Bullet on Spark
This section explains how to set up and run Bullet on Spark.
Configuration
Bullet is configured at run-time using settings defined in a file. Settings not overridden will default to the values in bullet_spark_defaults.yaml. You can find out what these settings do in the comments listed in the defaults.
Installation
Download the Bullet Spark standalone jar from Maven Central.
If you are using Bullet Kafka as pluggable PubSub, you can download the fat jar from Maven Central. Otherwise, you need to plug in your own PubSub jar or use the RESTPubSub built-into bullet-core and turned on in the API.
To use Bullet Spark, you need to implement your own Data Producer Trait with a JVM based project or you can use Bullet DSL (see below).
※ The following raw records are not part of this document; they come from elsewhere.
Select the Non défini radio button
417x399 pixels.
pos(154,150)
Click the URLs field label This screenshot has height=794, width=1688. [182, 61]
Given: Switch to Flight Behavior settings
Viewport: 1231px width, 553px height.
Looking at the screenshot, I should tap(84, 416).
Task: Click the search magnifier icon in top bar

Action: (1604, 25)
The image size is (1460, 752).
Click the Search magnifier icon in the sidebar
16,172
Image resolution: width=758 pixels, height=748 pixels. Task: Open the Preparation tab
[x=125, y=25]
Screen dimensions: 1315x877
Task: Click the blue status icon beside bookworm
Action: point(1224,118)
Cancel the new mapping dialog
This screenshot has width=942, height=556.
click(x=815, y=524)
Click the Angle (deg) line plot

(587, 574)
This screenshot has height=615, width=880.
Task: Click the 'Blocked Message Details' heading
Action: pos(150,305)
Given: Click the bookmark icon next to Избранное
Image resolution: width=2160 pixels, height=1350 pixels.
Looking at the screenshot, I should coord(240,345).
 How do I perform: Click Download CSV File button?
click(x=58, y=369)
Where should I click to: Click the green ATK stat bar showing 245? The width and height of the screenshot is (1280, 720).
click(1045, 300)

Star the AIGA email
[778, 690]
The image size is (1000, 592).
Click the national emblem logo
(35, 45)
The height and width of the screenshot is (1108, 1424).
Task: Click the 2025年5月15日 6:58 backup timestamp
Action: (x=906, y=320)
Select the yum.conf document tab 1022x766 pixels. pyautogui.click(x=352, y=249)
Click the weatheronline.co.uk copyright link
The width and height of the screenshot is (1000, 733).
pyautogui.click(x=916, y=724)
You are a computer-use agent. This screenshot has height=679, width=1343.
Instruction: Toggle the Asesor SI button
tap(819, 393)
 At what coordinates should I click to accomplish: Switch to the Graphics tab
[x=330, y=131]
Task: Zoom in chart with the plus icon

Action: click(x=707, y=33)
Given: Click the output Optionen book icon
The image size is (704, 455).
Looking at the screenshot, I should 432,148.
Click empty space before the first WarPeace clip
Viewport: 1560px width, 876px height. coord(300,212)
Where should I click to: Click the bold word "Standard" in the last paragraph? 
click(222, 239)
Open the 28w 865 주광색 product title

If you choose to implement your own, you have two ways as described in the Spark Architecture section. You include the Bullet artifact and Spark dependencies in your pom.xml or other equivalent build tools. The artifacts are available through Maven Central. Here is an example if you use Scala and Maven:
<properties>
<scala.version>2.12.10</scala.version>
<scala.dep.version>2.12</scala.dep.version>
<spark.version>3.1.2</spark.version>
<bullet.spark.version>1.2.0</bullet.spark.version>
</properties>
<dependency>
<groupId>org.scala-lang</groupId>
<artifactId>scala-library</artifactId>
<version>${scala.version}</version>
<scope>provided</scope>
</dependency>
<dependency>
<groupId>org.apache.spark</groupId>
<artifactId>spark-streaming_${scala.dep.version}</artifactId>
<version>${spark.version}</version>
<scope>provided</scope>
</dependency>
<dependency>
<groupId>org.apache.spark</groupId>
<artifactId>spark-core_${scala.dep.version}</artifactId>
<version>${spark.version}</version>
<scope>provided</scope>
</dependency>
<dependency>
<groupId>com.yahoo.bullet</groupId>
<artifactId>bullet-spark</artifactId>
<version>${bullet.spark.version}</version>
</dependency>
You can also add <classifier>sources</classifier>
or <classifier>javadoc</classifier>
if you want the sources or javadoc.
Using Bullet DSL
Instead of implementing your own Data Producer, you can also use the provided DSL receiver with Bullet DSL. To do so, add the following settings to your YAML configuration:
# If true, enables the Bullet DSL data producer which can be configured to read from a custom data source. If enabled,
# the DSL data producer is used instead of the producer.
bullet.spark.dsl.data.producer.enable: true
# If true, enables the deserializer between the Bullet DSL connector and converter components. Otherwise, this step is skipped.
bullet.spark.dsl.deserializer.enable: false
You may then use the appropriate DSL settings to point to the class names of the Connector and Converter you wish to use to read from your data source and convert it to BulletRecord instances.
There is also a setting to enable BulletDeserializer, which is an optional component of Bullet DSL for deserializing data between reading and converting.
Launch
After you have implemented your own data producer or used Bullet DSL and built a jar, you could launch your Bullet Spark application. Here is an example command for a YARN cluster.
./bin/spark-submit \
--master yarn \
--deploy-mode cluster \
--class com.yahoo.bullet.spark.BulletSparkStreamingMain \
--queue <your queue> \
--executor-memory 12g \
--executor-cores 2 \
--num-executors 200 \
--driver-cores 2 \
--driver-memory 12g \
--conf spark.streaming.backpressure.enabled=true \
--conf spark.default.parallelism=20 \
... # other Spark settings
--jars /path/to/your-data-producer.jar,/path/to/your-pubsub.jar \
/path/to/downloaded-bullet-spark-standalone.jar \
--bullet-spark-conf /path/to/your-settings.yaml
You can pass other Spark settings by adding --conf key=value
to the command. For more settings, you can refer to the Spark Configuration.
For other platforms, you can find the commands from the Spark Documentation.